- _DATA EXCERPTS_
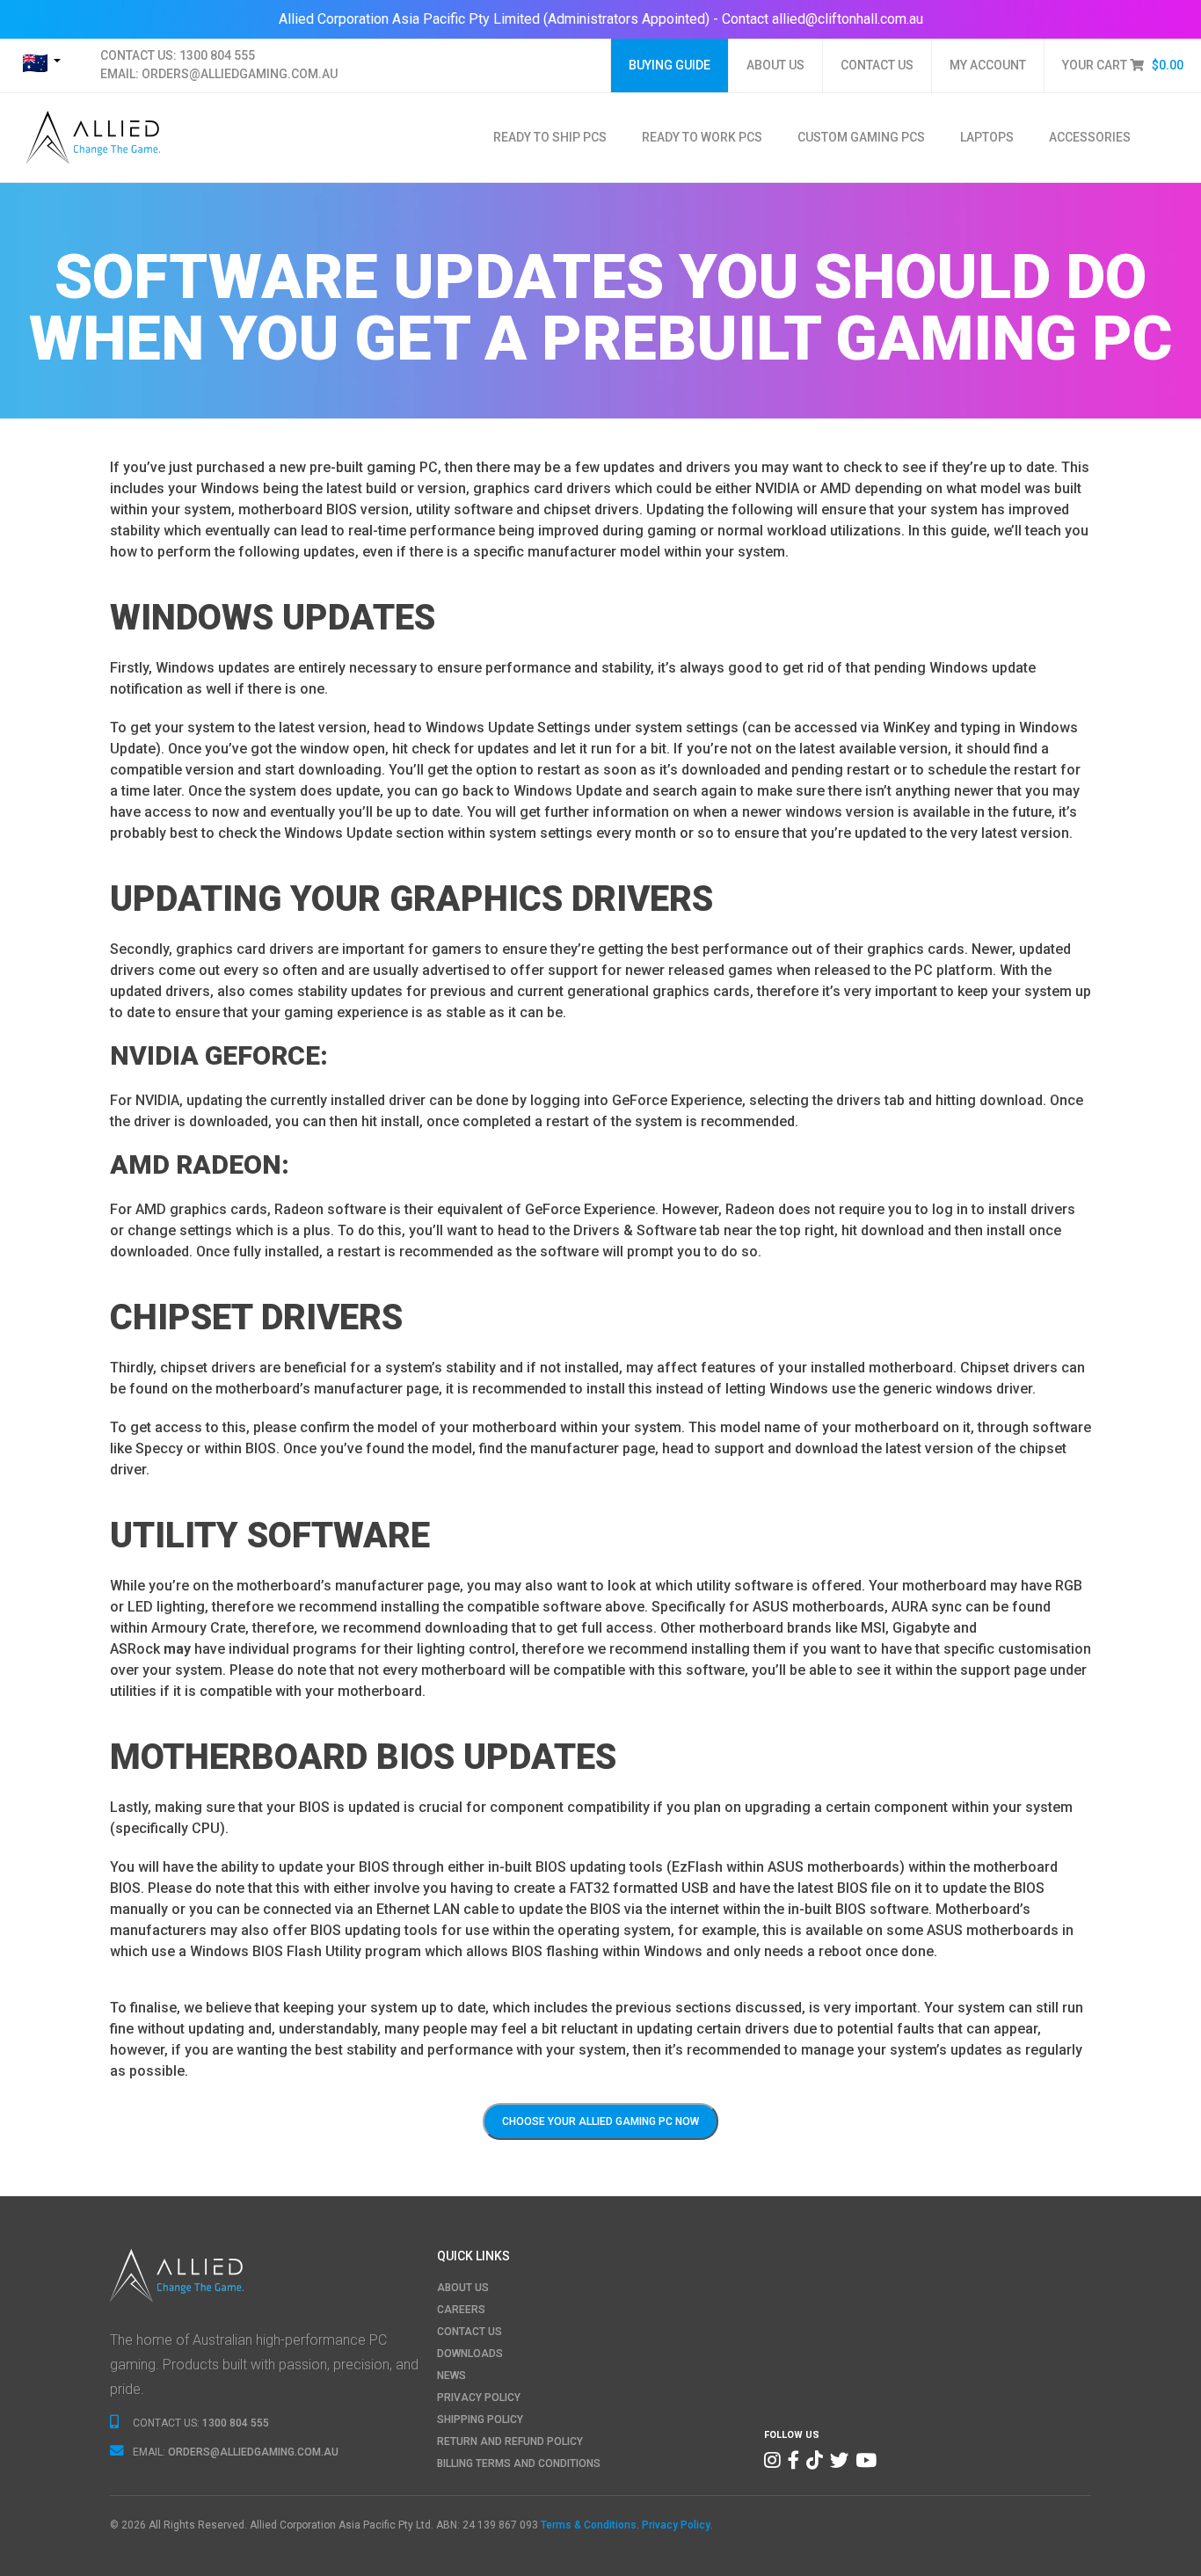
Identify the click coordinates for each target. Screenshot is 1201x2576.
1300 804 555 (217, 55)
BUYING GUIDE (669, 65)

==

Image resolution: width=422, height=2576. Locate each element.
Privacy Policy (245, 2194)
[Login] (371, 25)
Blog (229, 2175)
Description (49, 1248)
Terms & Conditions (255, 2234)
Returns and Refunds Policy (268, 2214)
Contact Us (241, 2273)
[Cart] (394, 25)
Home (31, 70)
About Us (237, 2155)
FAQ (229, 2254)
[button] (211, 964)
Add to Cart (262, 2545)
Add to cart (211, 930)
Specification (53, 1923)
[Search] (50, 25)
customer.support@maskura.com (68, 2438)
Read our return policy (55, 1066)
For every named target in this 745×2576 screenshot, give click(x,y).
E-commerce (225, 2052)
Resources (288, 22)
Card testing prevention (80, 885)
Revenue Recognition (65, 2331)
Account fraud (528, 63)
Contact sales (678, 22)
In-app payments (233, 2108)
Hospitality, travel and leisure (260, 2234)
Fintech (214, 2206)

...

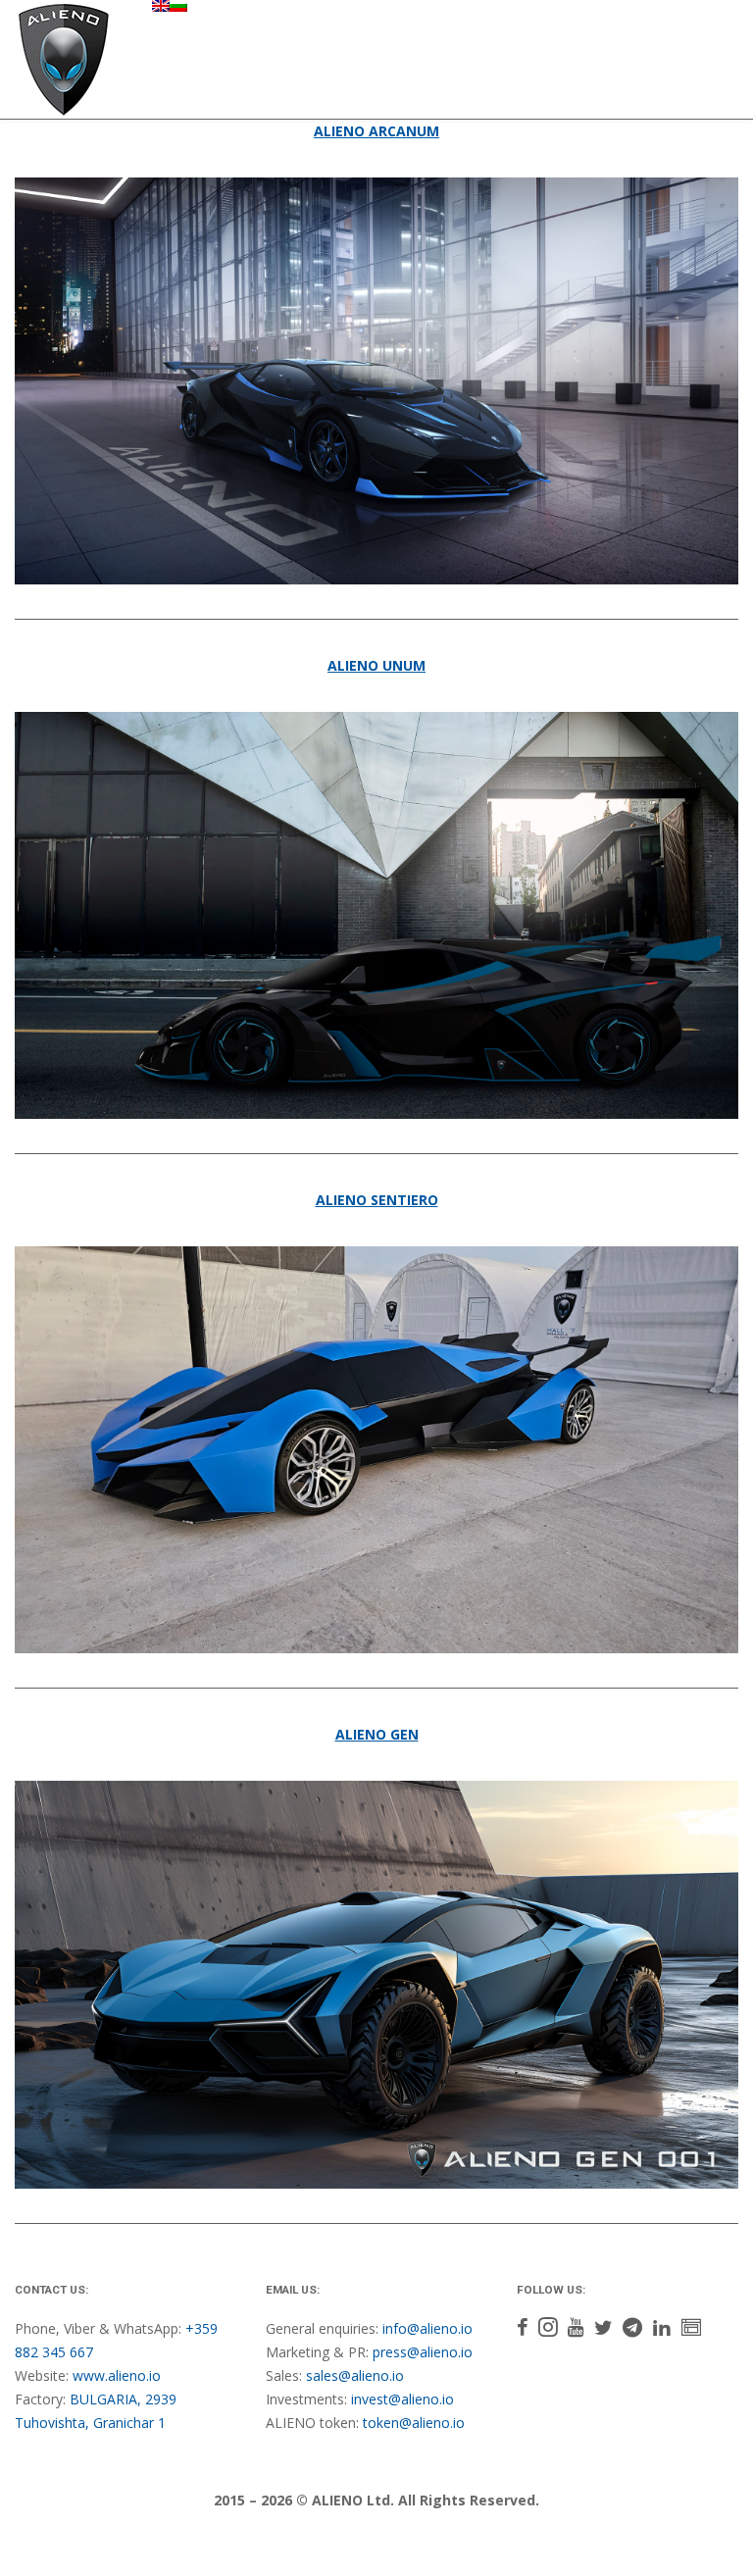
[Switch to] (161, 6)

- _ACTION ITEM_
Would you show each line of the listing above that has the string "click"?

- _EXERCISE OUTPUT_
Identify the click coordinates for each target. Screenshot is 1201x2576.
For every named target in this 745×2576 screenshot, give click(x,y).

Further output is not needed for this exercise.